Teenager’s Parental Issues


Marianne Paquet

“There remains a deep connection between parents and children no matter how tense it may seem, and this is what will save your teen in the long run­­­.”              

Adolescence is a difficult time for teenagers, and they need support from friends, but mainly from their family and their parents. Strong relations and trust are important for them to feel comfortable. If not, it can lead to addictions such as drugs, where teenagers can sometimes find comfort or simply forget their problems.

Teens want independence and freedom, even if that means getting away from their parents. They must experiment and discover the world by themselves, learning to live without parental supervision.

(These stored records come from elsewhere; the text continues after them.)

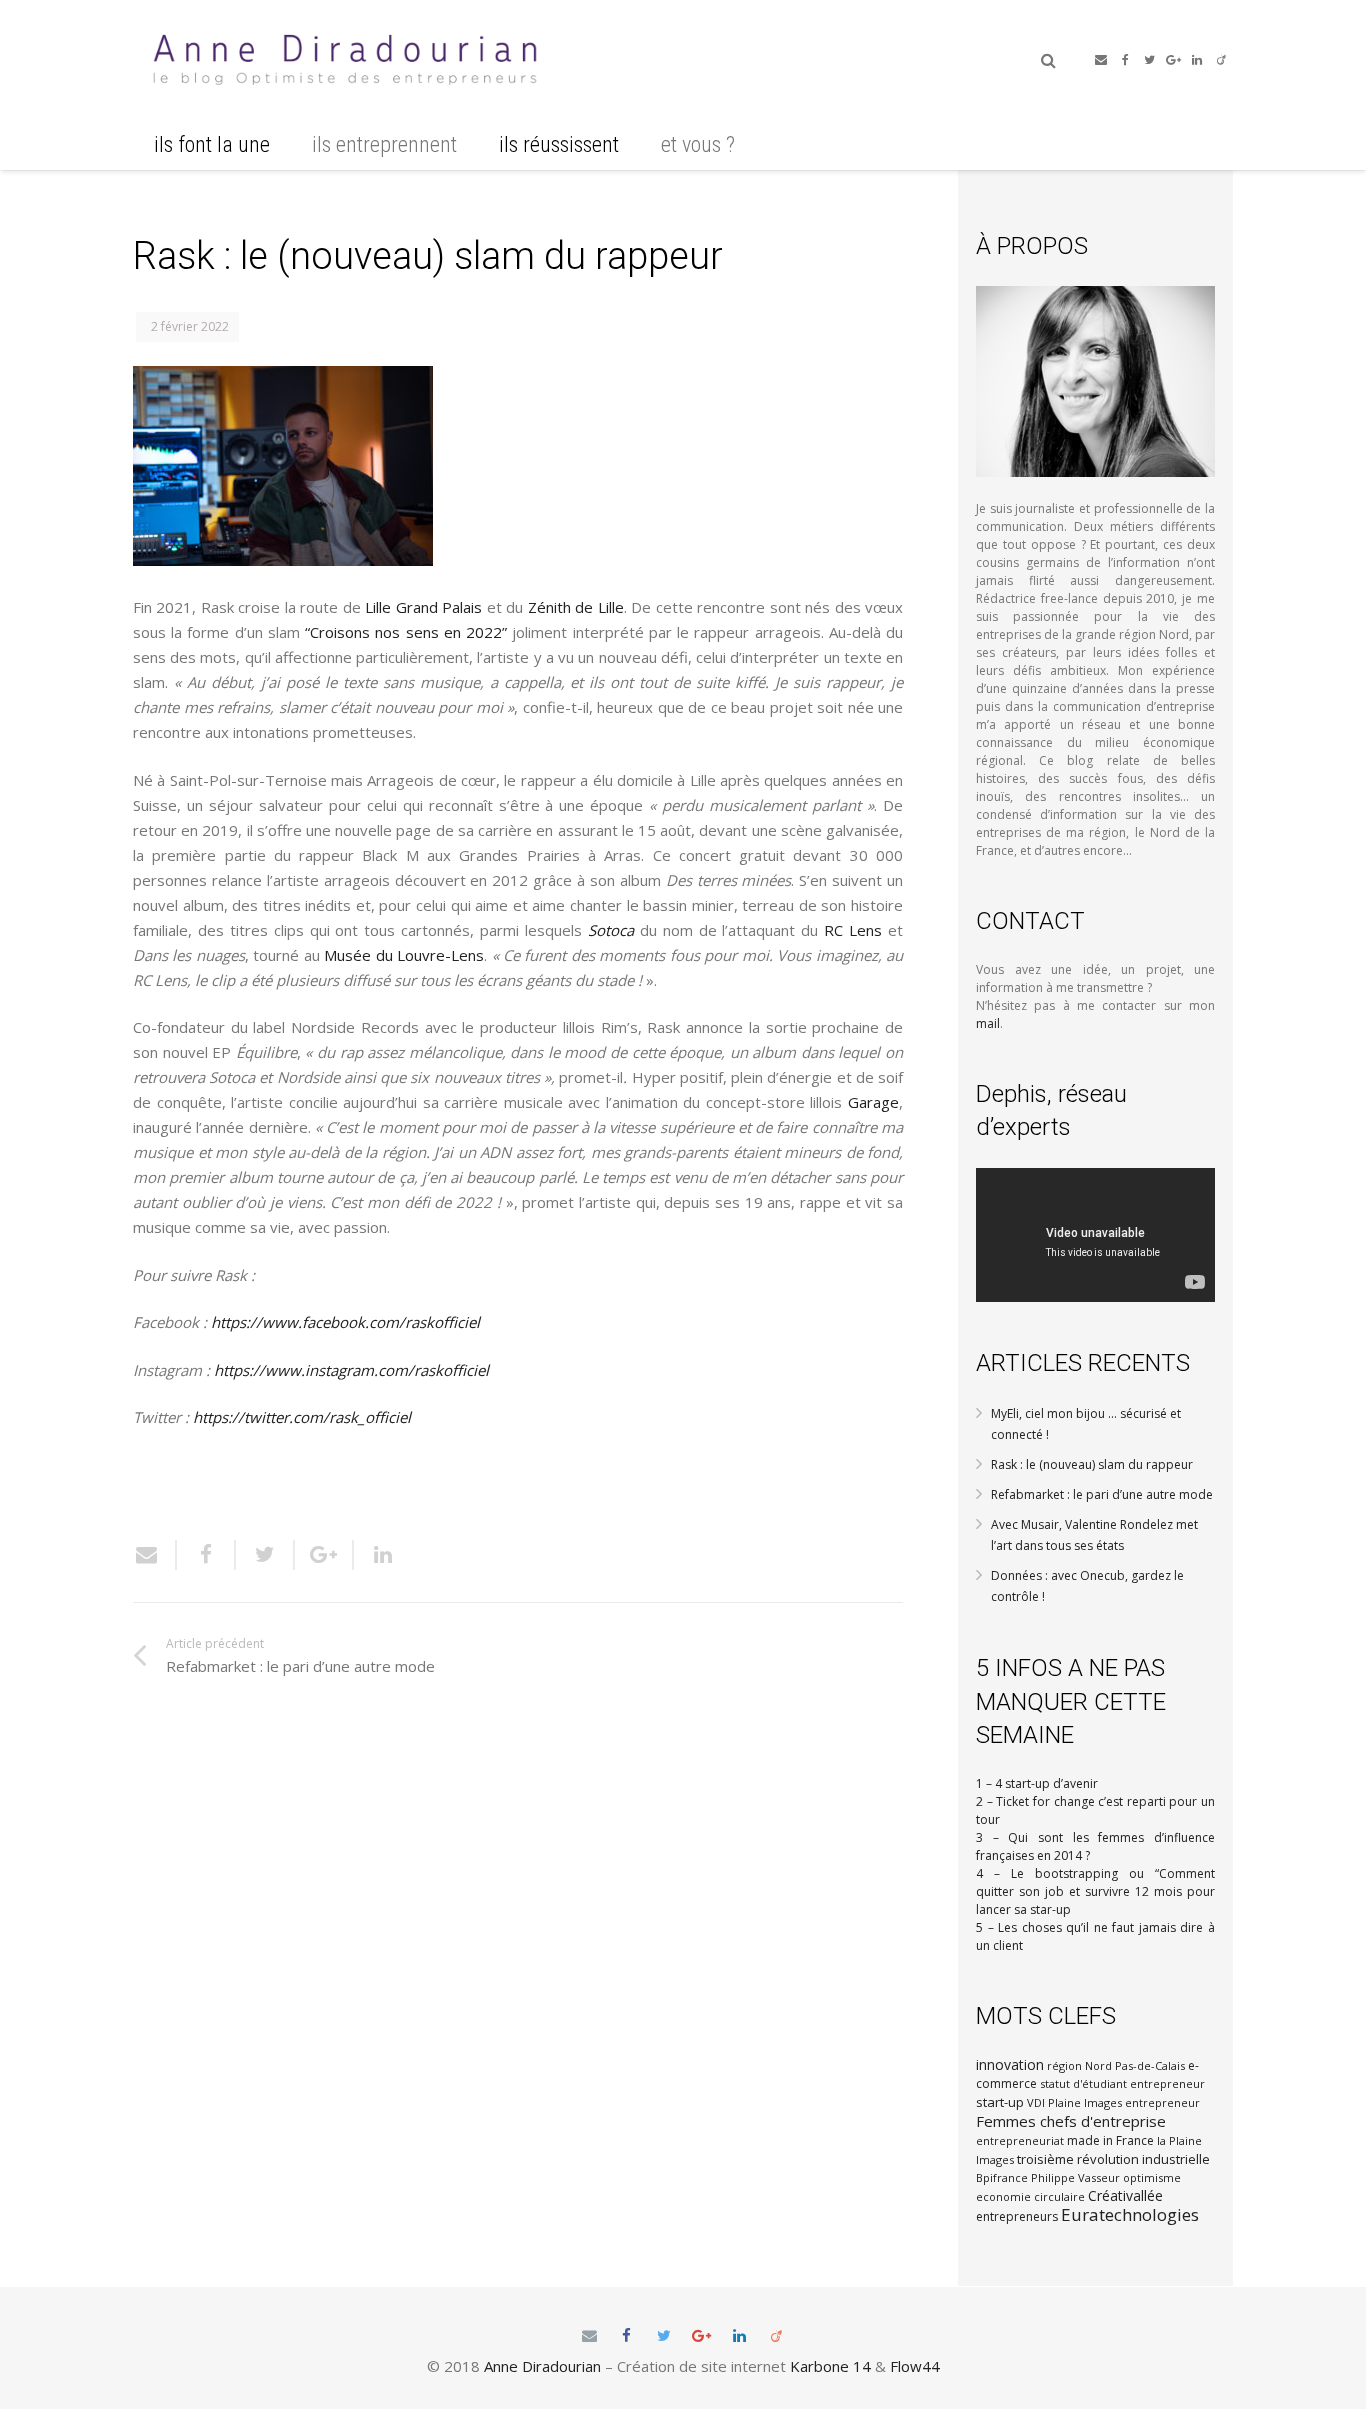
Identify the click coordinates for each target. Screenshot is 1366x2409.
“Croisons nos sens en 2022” (406, 632)
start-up (1000, 2102)
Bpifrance (1002, 2177)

By the time teenagers reach the age where independence is essential for them, parents feel distant from them, only being used for money or food.

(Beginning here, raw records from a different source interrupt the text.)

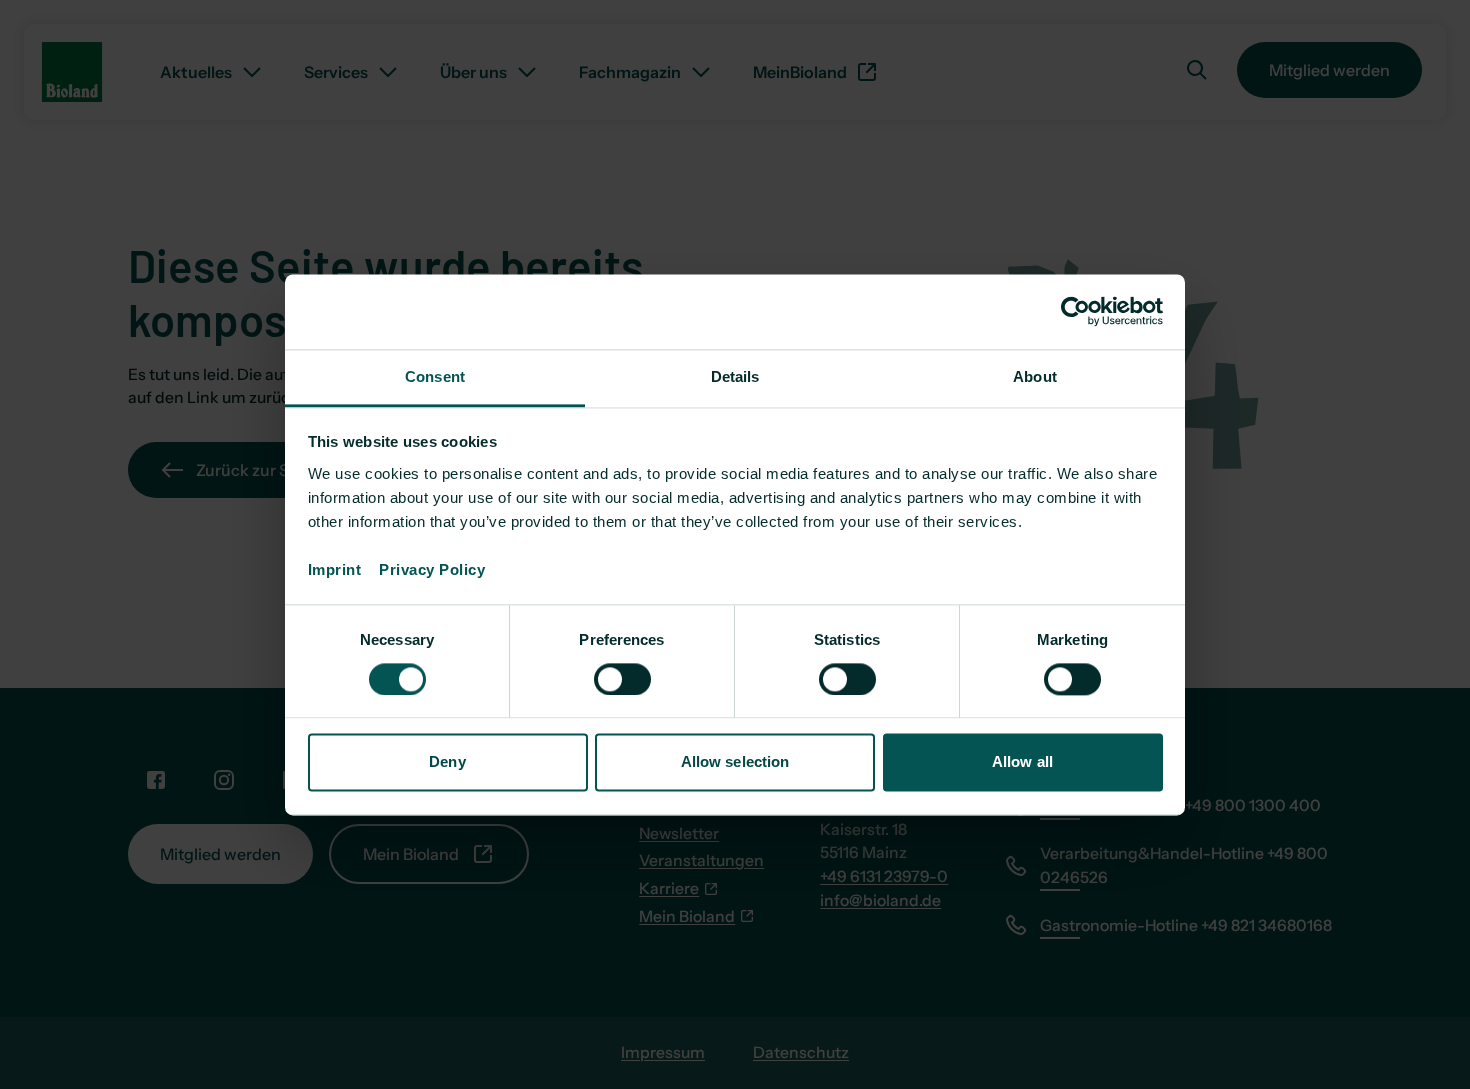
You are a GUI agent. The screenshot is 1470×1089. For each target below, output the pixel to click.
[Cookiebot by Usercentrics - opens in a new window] (1075, 311)
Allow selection (735, 762)
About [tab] (1035, 376)
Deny (447, 762)
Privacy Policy (432, 569)
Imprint (344, 569)
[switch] (622, 679)
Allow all (1022, 762)
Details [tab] (735, 376)
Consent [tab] (435, 376)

“The process of gaining independence is a healthy part of development because teens are becoming their own person and developing skills that will make them an independent person outside of the family,” adds Danielle Selvin Harris,being  a psychologist who  specializes in working with teens.

They want to prove their point, and they can sometimes feel that their parents don’t trust them, so arguing comes and then fights, again and again, and again. Sentences like “you won’t understand” or ” I don’t want to talk about it” are often heard by parents.

As hard as it can be for parents to see their child go from an innocent little child to a teen that wants nothing to do with them, it is part of the “growing up” process.  The teenager’s point of view needs to be heard, but the most important thing is trust. Being trusted as a teenager is essential for confidence between the parents and their teen.

According to Dr. Jessica Naecker, asking for perfection in everything, grades, behaviour, sports, etc, can be really stressful for teenagers, and parents need to see the efforts. For example, the teen is asked to do a chore but meanwhile needs to study for a test. Even if the chore isn’t perfectly done, and the grade might not be a 100%, efforts need to be seen in both actions. School can provide a lot of pressure in their life, homework, grades, sometimes bullies, or even relationships.

As a parent, they could understand their teenager’s needs, show interest in their passions, and talk slowly and calmly while arguing, but mostly see the efforts and all the difficulties of their life. As easy as it can seem, the life of a teen is full of ups and downs. Talk to them, understand their needs and show solutions and agreements.

The same thing for teenagers, they need to show efforts to help their relationship with their parents. For example, they could try to stay calm during arguments,  explain themselves, and how they feel, say what they think, and try to establish a good relationship between both. A good relation is based on solid bases, and efforts need to be shown on both sides.